** SELECTED EXCERPT **
+---+

MOSCOW, October 24 (RIA Novosti) - South Korea's National Police Agency (NPA) said on Friday that they will block the scattering of propaganda leaflets in a park near the inter-Korean border should the event cause violence.

"Our basic stance is that there is no legal ground for us to block private groups from scattering leaflets," an NPA official was quoted as saying by Yonhap News Agency.

"But we plan to dispatch some police forces there to prevent any accidents from happening in the case of a clash," the official added.

The official also said that police have the authority to intervene if a response to the leaflets becomes violent and life-threatening, according to the news agency.

The NPA announcement is in response to the launch of some 40,000 to 50,000 leaflets by conservative activists from the South Korean park Imjingak scheduled for Saturday. Residents in Paju, the city where the leaflets will be distributed, are protesting the potentially dangerous event.

"Some groups may come here once to scatter leaflets, but their action has a lasting psychological, physical and economic impact on residents' lives," a representative of the Paju residents said in a press conference Thursday, as quoted by Yonhap News Agency.

"We will no longer tolerate their action, which threatens residents' right to live," the representative added.

The Yonhap News Agency also cited an opposition lawmaker as saying the South Korean Prime Minister's Office has funded groups behind the leaflet distribution with subsidies worth 200 million won ($189,038) over the past two years, assistance preventing President Park Geun-hye's goal of reunification.

North Korea's Secretariat of the Committee for the Peaceful Reunification of Korea made comments in a white paper declaring the anti-Pyongyang leaflets a grave breach of international law and a "declaration of war."

Activists in the South regularly try to distribute leaflets across the border with anti-Pyongyang messages in an attempt to mobilize the North Korean people to rise up against repression.

On October 10 the same activists distributed leaflets via large balloons which caused North Korea to fire machine gun rounds at the balloons with some rounds landing on South Korean territory.

+---+

** MATERIAL PROVIDED **
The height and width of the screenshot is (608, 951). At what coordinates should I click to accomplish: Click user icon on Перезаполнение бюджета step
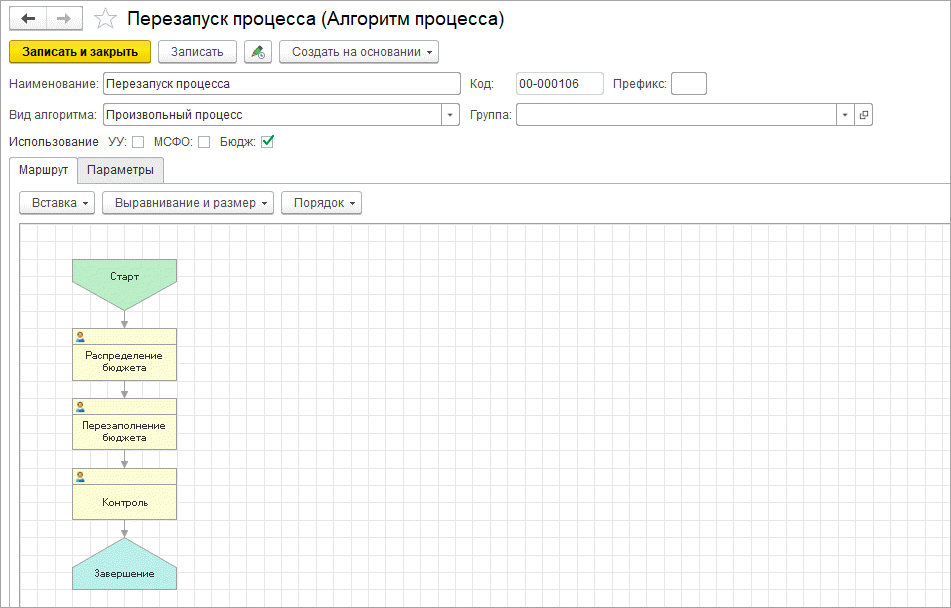pyautogui.click(x=80, y=407)
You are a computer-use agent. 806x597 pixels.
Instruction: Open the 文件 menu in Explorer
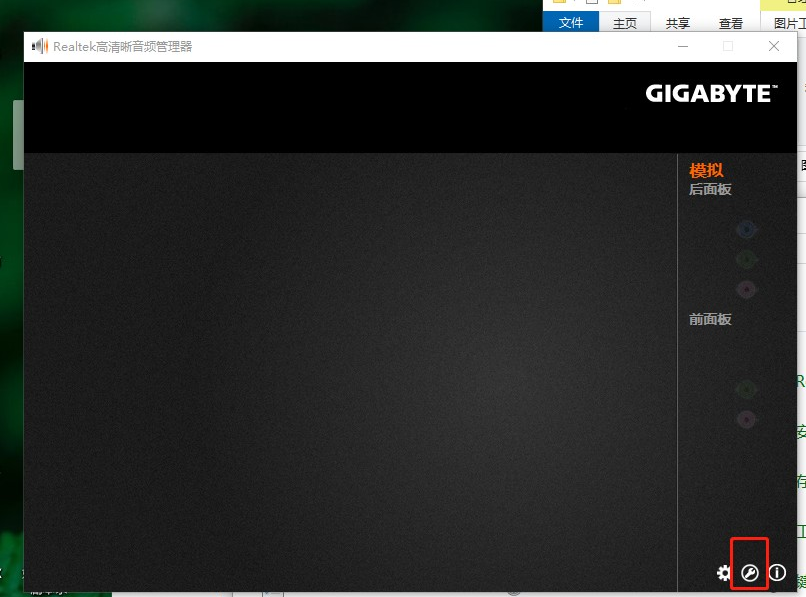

+---+

** REQUIRED TASKS **
1/ In the leaflet article, how many leaflets were the conservative activists scheduled to launch from Imjingak?
2/ Print the part of the leaflet article that opens with the words containing "The Yonhap News" and closes with "goal of reunification.".
3/ Name each day of the week that the leaflet article mentions.

** RESPONSES FOR EACH TASK **
1/ Some 40,000 to 50,000 leaflets.

2/
The Yonhap News Agency also cited an opposition lawmaker as saying the South Korean Prime Minister's Office has funded groups behind the leaflet distribution with subsidies worth 200 million won ($189,038) over the past two years, assistance preventing President Park Geun-hye's goal of reunification.

3/ Friday, Saturday, Thursday